Un cadre cohérent de régulation des infrastructures

En Suisse, il semble préférable, sur le plan politique, de procéder par étapes si l’on entend développer l’offre de prestations, la sécurité de l’approvisionnement et la compétitivité dans le secteur des infrastructures. La mise en place d’un système de régulation, la garantie du service public, ainsi que la transformation des anciennes régies fédérales en entreprises autonomes s’effectuent parallèlement à l’ouverture des marchés. L’aménagement futur des activités de régulation dans le domaine des infrastructures devra être défini en fonction d’un «cadre de référence cohérent».

Surveiller la concurrence et la sécurité


La notion de régulation est comprise de différentes manières suivant le point de vue et la stratégie politique. Elle recouvre principalement la surveillance de la concurrence et de la sécurité ainsi que la garantie du service public. La surveillance de la concurrence comprend le contrôle des règles établies par le législateur en vue d’assurer l’ouverture et le bon fonctionnement des marchés, ce qui comprend ses conditions d’accès, les règles de la concurrence et leur surveillance ainsi que d’éventuelles sanctions en cas d’infraction.
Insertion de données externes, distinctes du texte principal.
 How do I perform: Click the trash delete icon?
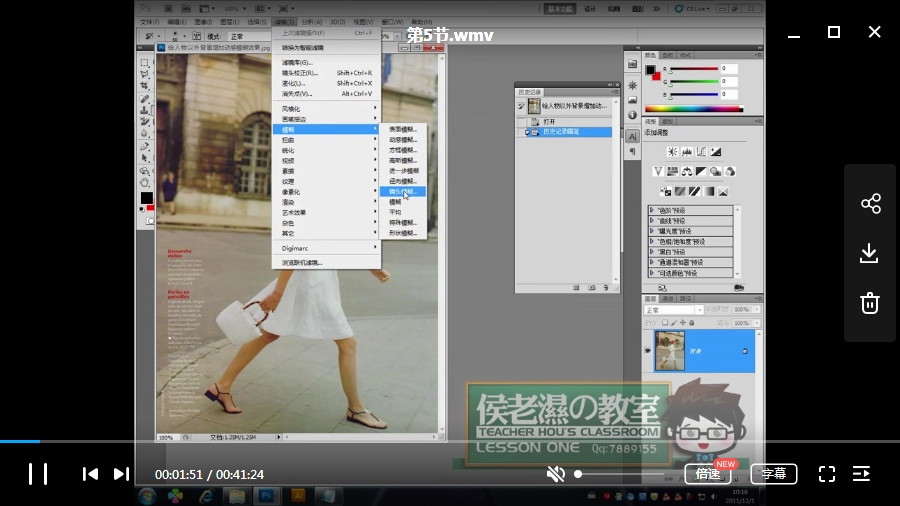(870, 302)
Le but est d’établir et de garantir une concurrence durable dans l’intérêt d’un approvisionnement optimal, les incitations économiques devant être définies de manière à amener d’autres acteurs à se lancer sur le marché et à réaliser les investissements nécessaires. La surveillance de la sécurité vise à garantir le respect des règles indispensables pour assurer l’exploitation d’une infrastructure et l’approvisionnement (par ex. en cas de crise). Lorsqu’on parle de surveillance de la sécurité, il s’agit d’une notion de plus en plus souvent employée au sens large et qui ne se limite donc pas aux aspects techniques, mais comprend aussi la culture d’entreprise ou la politique sociale (par ex. les conditions de travail, la protection des consommateurs). Selon d’autres définitions, la régulation est la somme de toutes les règles étatiques ou paraétatiques, voire toute intervention de l’État ayant des incidences sur l’activité économique. Les projets de réforme qui en découlent sont d’autant plus importants.
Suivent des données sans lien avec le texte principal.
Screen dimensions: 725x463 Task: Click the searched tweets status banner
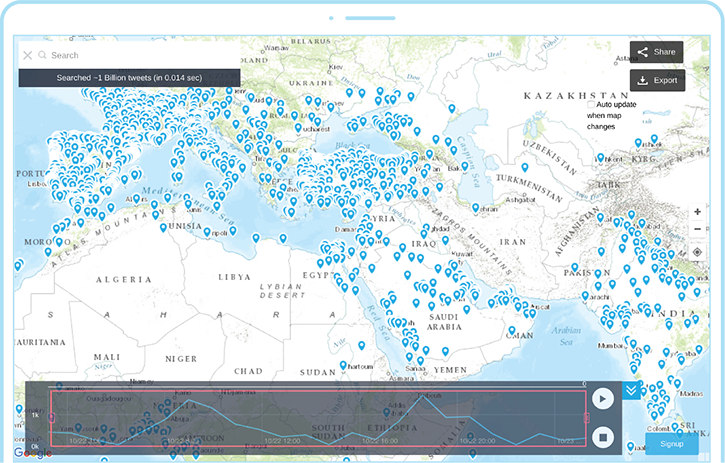click(x=129, y=78)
Garantir le service public


L’activité régulatrice dans le domaine des infrastructures est avant tout guidée par la volonté de garantir le service public tel qu’il est défini par les autorités politiques et inscrit dans la loi. Elle vise à en surveiller la qualité et le financement, les autorités qui en sont chargées doivent présenter les coûts acquittés aux autorités de régulation de manière claire et transparente (interdiction des subventions croisées). Dans le domaine des télécommunications, il s’agit en outre d’assurer la gestion des ressources (fréquences, ressources d’adressage) ainsi que le respect des règles régissant les communications et la protection des consommateurs.

Indépendance


Il est essentiel que les tâches de régulation soient assumées par un organisme légitimé par l’État et, si possible, indépendant des différents acteurs du marché. Dans le secteur des infrastructures, la surveillance de la sécurité est généralement confiée, au sein de l’administration publique, à des unités distinctes d’un point de vue fonctionnel et structurel et qui concentrent leur attention sur la sécurité. En outre, la surveillance de la concurrence et le contrôle de l’application des règles régissant le service public doivent s’effectuer de manière indépendante dans le cadre des prescriptions légales. Au niveau institutionnel, les solutions varient actuellement en fonction du degré de libéralisation du secteur concerné. La séparation des tâches n’écarte, toutefois, pas le risque de conflits d’intérêts entre le fonctionnement de la concurrence, la mise à disposition d’un service public suffisant et les exigences de la surveillance de la sécurité. Ces conflits doivent être tranchés cas par cas en respectant les dispositions légales.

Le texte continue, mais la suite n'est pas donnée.